Edito octobre 2010
Management et contrées à risques
Dans l’actualité de ces dernières semaines, l’enlèvement de collaborateurs d’Areva et de Vinci au Niger mérite une attention très appuyée, au moins pour deux raisons.
D’abord, ce genre d’agissement est particulièrement odieux et reflète le manque de respect de la personne humaine de la part de leurs auteurs. Ensuite, cet événement met en lumière la vulnérabilité de ceux qui, dans un univers mondialisé, sont amenés à travailler dans des régions difficiles, comme le nord du Niger pour permettre la production d’énergie.

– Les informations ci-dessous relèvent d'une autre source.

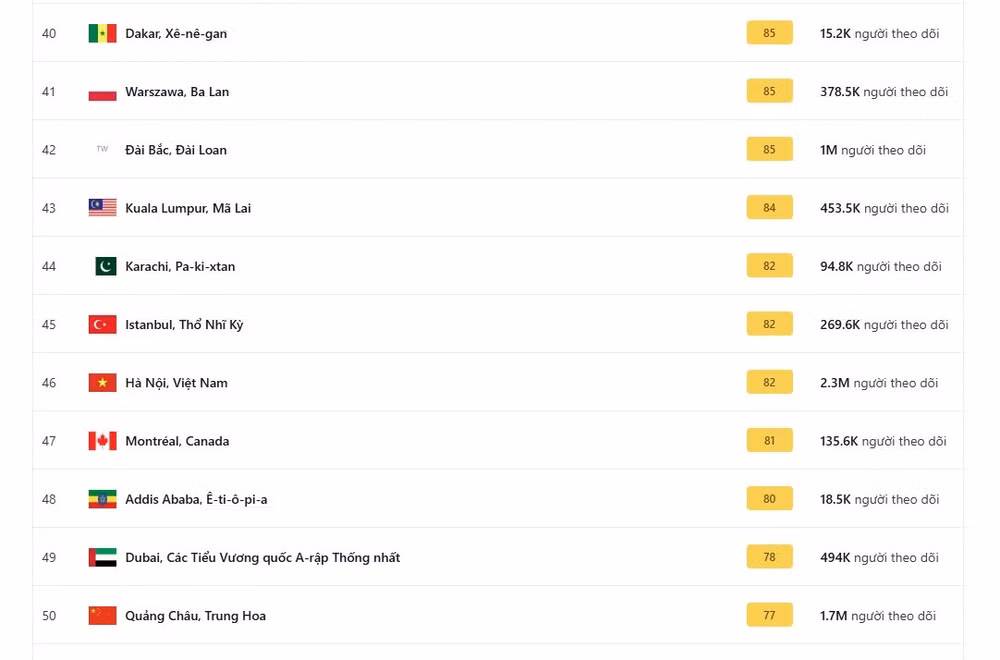The image size is (1000, 660).
Task: Click the yellow 84 AQI badge for Kuala Lumpur
Action: point(769,207)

Parmi les risques auxquels sont soumis les entreprises et leurs collaborateurs, ceux relatifs à la sûreté des personnes expatriées ou en mission sont à placer au centre des préoccupations des managers et des dirigeants, s’ils n’y sont déjà. Une coopération permanente très étroite entre les pouvoirs publics et le secteur privé est assurément l’une des voies préventives à privilégier, ainsi que l’un des moyens de traitement incontournable.

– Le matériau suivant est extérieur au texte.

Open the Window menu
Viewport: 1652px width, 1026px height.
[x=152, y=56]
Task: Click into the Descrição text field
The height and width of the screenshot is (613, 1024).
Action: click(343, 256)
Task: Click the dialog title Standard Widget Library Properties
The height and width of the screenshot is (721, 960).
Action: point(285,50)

Au sein des entreprises, même si la problématique n’est pas nouvelle, les dangers encourus par les personnels envoyés dans les contrées à risques ne sont-ils pas néanmoins à classer dans les risques émergents, du fait de l’accélération des échanges internationaux et de la concentration de certains enjeux dans des zones sensibles ? Ainsi, dans une approche de risk management, l’évaluation de ces risques est à confronter précisément aux enjeux correspondants et à la nature et au coût des moyens de prévention et de protection qu’il est ou serait nécessaire de mettre en oeuvre.
Par la force des choses, notre pays est de plus en plus dépendant de contextes et d’éléments étrangers. Ceci est à même de progressivement modifier, voire bouleverser, l’échelle de critères et de valeurs qui guide nos réactions et nos décisions.